TASK DETAILS: Output the entire listing that follows verbatim.

DATASET EXCERPTS:

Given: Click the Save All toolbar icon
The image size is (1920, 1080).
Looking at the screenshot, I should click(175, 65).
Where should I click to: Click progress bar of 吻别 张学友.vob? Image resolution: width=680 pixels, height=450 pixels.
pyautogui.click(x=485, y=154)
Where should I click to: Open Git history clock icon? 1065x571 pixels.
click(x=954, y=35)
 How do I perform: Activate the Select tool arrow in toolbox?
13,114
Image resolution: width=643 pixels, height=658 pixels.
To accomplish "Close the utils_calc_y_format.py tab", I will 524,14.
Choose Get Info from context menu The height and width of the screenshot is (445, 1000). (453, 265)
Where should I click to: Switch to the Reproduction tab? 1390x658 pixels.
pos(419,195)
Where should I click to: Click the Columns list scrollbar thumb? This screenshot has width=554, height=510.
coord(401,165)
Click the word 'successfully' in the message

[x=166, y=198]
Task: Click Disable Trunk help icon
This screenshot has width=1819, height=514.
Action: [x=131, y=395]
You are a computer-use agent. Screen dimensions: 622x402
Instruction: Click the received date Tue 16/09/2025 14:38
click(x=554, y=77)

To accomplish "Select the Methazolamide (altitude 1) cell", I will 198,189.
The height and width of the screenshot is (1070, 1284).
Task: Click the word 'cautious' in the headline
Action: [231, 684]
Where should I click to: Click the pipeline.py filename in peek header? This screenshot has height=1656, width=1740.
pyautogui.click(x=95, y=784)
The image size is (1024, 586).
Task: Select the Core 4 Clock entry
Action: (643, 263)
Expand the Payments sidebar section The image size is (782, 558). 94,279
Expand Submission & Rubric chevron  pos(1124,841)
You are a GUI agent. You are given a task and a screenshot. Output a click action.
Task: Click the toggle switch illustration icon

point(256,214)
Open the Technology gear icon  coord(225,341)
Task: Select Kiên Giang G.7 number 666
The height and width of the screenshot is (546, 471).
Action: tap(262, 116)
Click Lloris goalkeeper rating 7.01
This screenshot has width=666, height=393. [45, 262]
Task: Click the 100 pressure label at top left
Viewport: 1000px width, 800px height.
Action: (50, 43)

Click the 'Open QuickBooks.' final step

ANSWER BELOW:
Given: Click the Save All toolbar icon
The image size is (1920, 1080).
Looking at the screenshot, I should click(175, 65).
Where should I click to: Click progress bar of 吻别 张学友.vob? Image resolution: width=680 pixels, height=450 pixels.
pyautogui.click(x=485, y=154)
Where should I click to: Open Git history clock icon? 1065x571 pixels.
click(x=954, y=35)
 How do I perform: Activate the Select tool arrow in toolbox?
13,114
Image resolution: width=643 pixels, height=658 pixels.
To accomplish "Close the utils_calc_y_format.py tab", I will 524,14.
Choose Get Info from context menu The height and width of the screenshot is (445, 1000). (453, 265)
Where should I click to: Switch to the Reproduction tab? 1390x658 pixels.
pos(419,195)
Where should I click to: Click the Columns list scrollbar thumb? This screenshot has width=554, height=510.
coord(401,165)
Click the word 'successfully' in the message

[x=166, y=198]
Task: Click Disable Trunk help icon
This screenshot has width=1819, height=514.
Action: [x=131, y=395]
You are a computer-use agent. Screen dimensions: 622x402
Instruction: Click the received date Tue 16/09/2025 14:38
click(x=554, y=77)

To accomplish "Select the Methazolamide (altitude 1) cell", I will 198,189.
The height and width of the screenshot is (1070, 1284).
Task: Click the word 'cautious' in the headline
Action: [231, 684]
Where should I click to: Click the pipeline.py filename in peek header? This screenshot has height=1656, width=1740.
pyautogui.click(x=95, y=784)
The image size is (1024, 586).
Task: Select the Core 4 Clock entry
Action: (643, 263)
Expand the Payments sidebar section The image size is (782, 558). 94,279
Expand Submission & Rubric chevron  pos(1124,841)
You are a GUI agent. You are given a task and a screenshot. Output a click action.
Task: Click the toggle switch illustration icon

point(256,214)
Open the Technology gear icon  coord(225,341)
Task: Select Kiên Giang G.7 number 666
The height and width of the screenshot is (546, 471).
Action: tap(262, 116)
Click Lloris goalkeeper rating 7.01
This screenshot has width=666, height=393. [45, 262]
Task: Click the 100 pressure label at top left
Viewport: 1000px width, 800px height.
Action: (50, 43)

Click the 'Open QuickBooks.' final step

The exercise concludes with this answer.